On 01/11/2012 10:10 PM, David Lutterkort wrote:
On Wed, 2012-01-11 at 08:14 -0500, Ayal Baron wrote:
----- Original Message -----
Itamar,
The below, provided by David Lutterkort, is a good description of the requirements for Aeolus instance data injection.
Joe VLcek
RHEV-M shall accept a small blob of data as part of the 'start VM' action. That data has to be placed somewhere where the VM can easily and securely access it. The data must only be visible to the VM it is intended for.
Possibilities for where to put the data include placing it into a file on a virtual floppy or CD-ROM that the instance can mount, or posting it on a webserver that only the instance has access to (cf. EC2's handling of userData for the RunInstances call)
The size limitation for the amount of data shouldn't be kept artificially low, but if there are important reasons to make it this small 1k would certainly suffice.
For the above we want to create an iso containing the data (floppy seems too limiting) and pass as a cd to the guest
Just to provide some more background info: for DMTF CIMI, I will be pusing to standardize the EC2 approach, since it is the only one that properly decouples the VM from the infrastructure; IOW, the standard will hopefully mandate that each instance can access a web server at http://169.254.169.254/ from which it can get the user data.
so you would provide the real IP of that web server, and oVirt would set up a re-route/nat/whatever from 169.254.169.254 to the requested IP? any details on how this is done at the technical level wrt iptables, etc.? what parameter are you passing for this?

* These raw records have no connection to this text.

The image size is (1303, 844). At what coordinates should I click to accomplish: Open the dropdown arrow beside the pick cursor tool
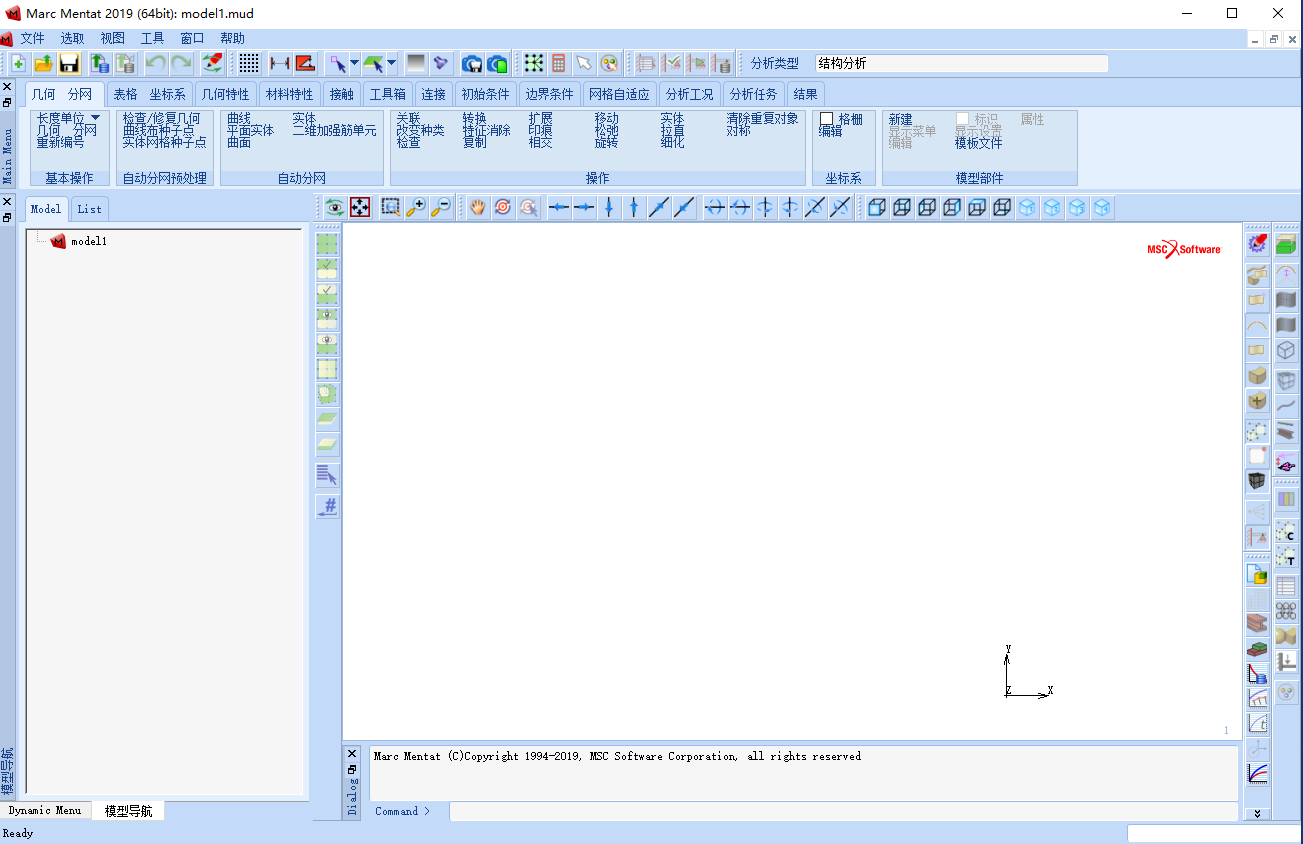354,63
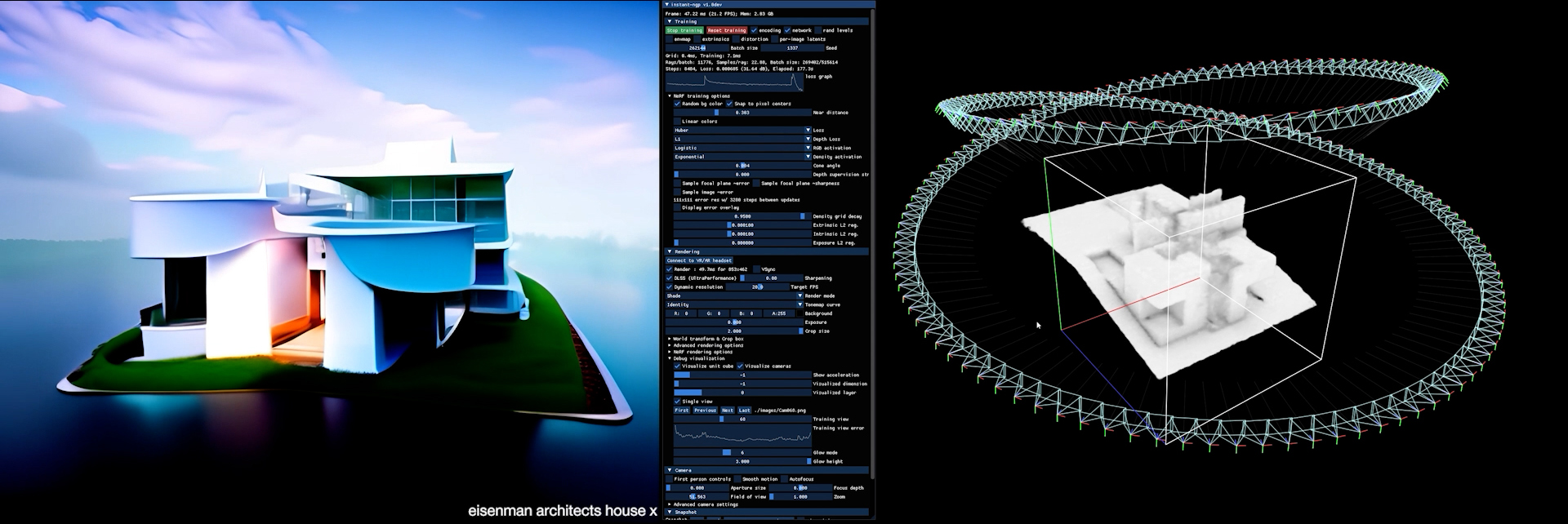
Task: Collapse the Training section header
Action: pos(685,22)
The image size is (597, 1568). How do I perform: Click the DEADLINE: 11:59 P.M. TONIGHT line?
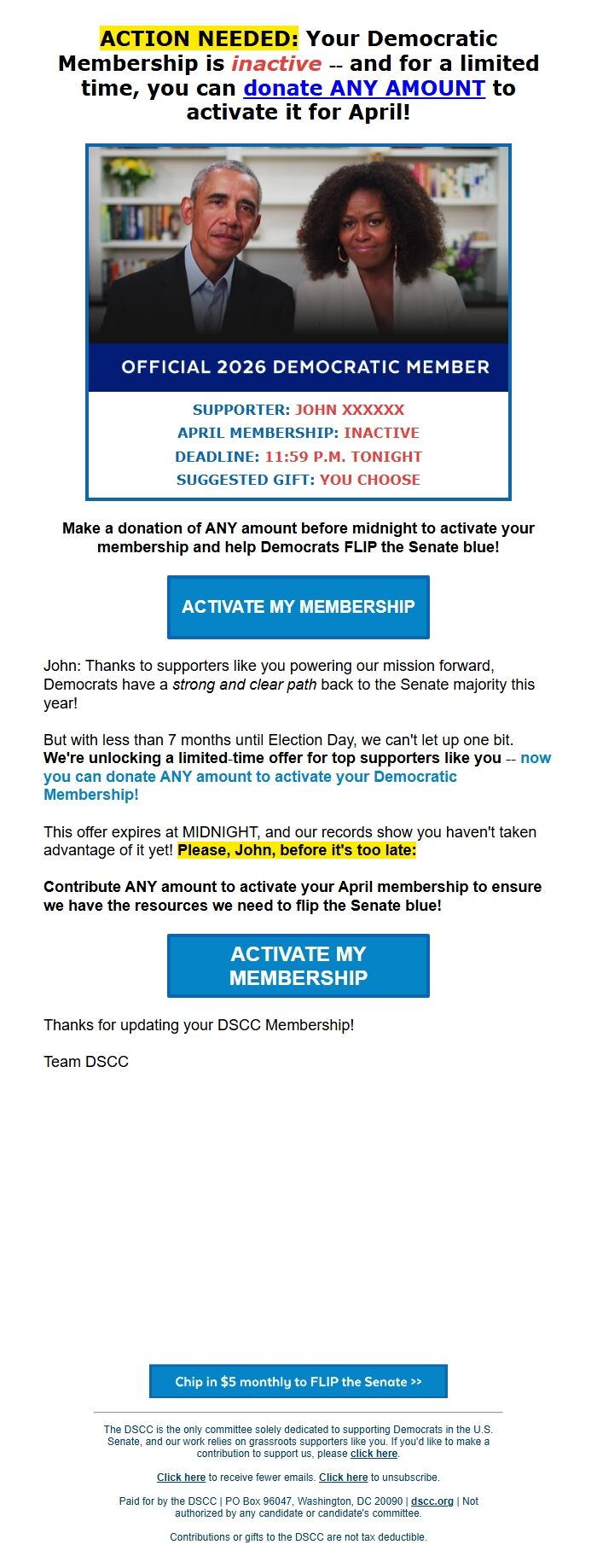point(298,456)
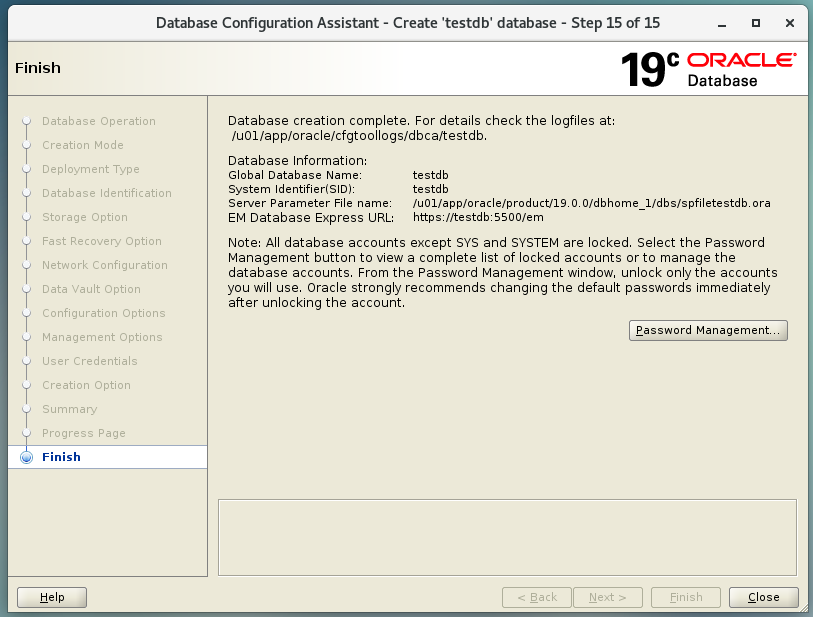813x617 pixels.
Task: Select the Database Operation step
Action: [x=99, y=121]
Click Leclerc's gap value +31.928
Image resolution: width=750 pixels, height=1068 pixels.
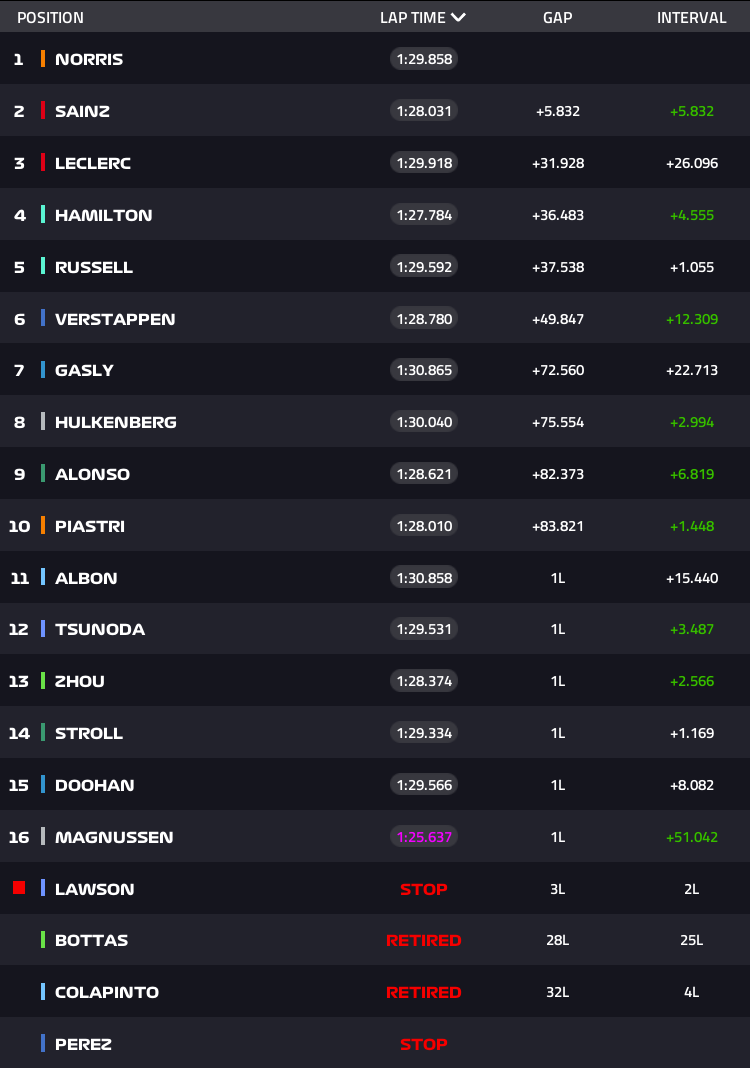[558, 163]
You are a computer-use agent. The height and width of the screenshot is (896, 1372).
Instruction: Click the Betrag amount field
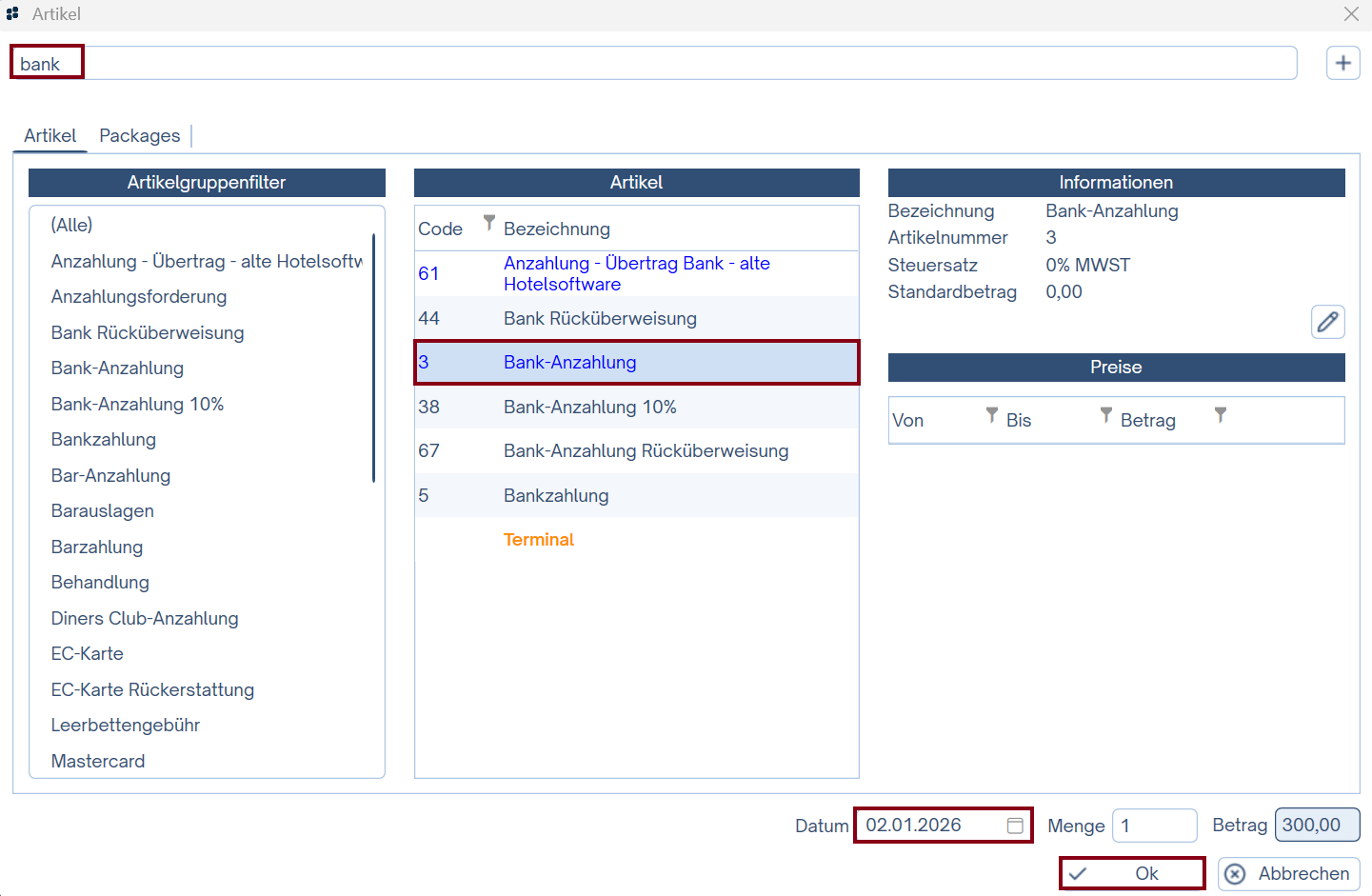[x=1317, y=826]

One of the advantages of this aproach is that it makes it possible to expose dynamic data to the VM, whereas the floppy injection approach is limited to static data put together at instance launch.
OpenStack has code for this already (setting up iptables rules, presenting the VM-specific data in responses, etc.) and it doesn't seem like a huge undertaking.
I am not saying that oVirt has to adopt that approach, but it would certainly simplify things for oVirt users, and might well be necessary at some point when CIMI becomes an official standard.
In practical terms, the blob of data should be passed to the 'start VM' call base64 encoded, and RHEV-M should decode it just before putting it into its proper place.
This requirement is not clear, why not just pass data as 'binary' to 'start vm' and vdsm would write as is into the file, REST already knows how to encode/decode.
I mostly mentioned base64 because that's how other API's (EC2, RAX) encode this data; to be pedantic, it's not REST that determines the encoding, but how the request payload is serialized (XML, JSON, application/x-www-form-urlencoded ..) The nice thing about base64 is that it works with all of them, without requiring add'l encoding, but ultimately anything works that allows passing arbitrary binary blobs as user_data.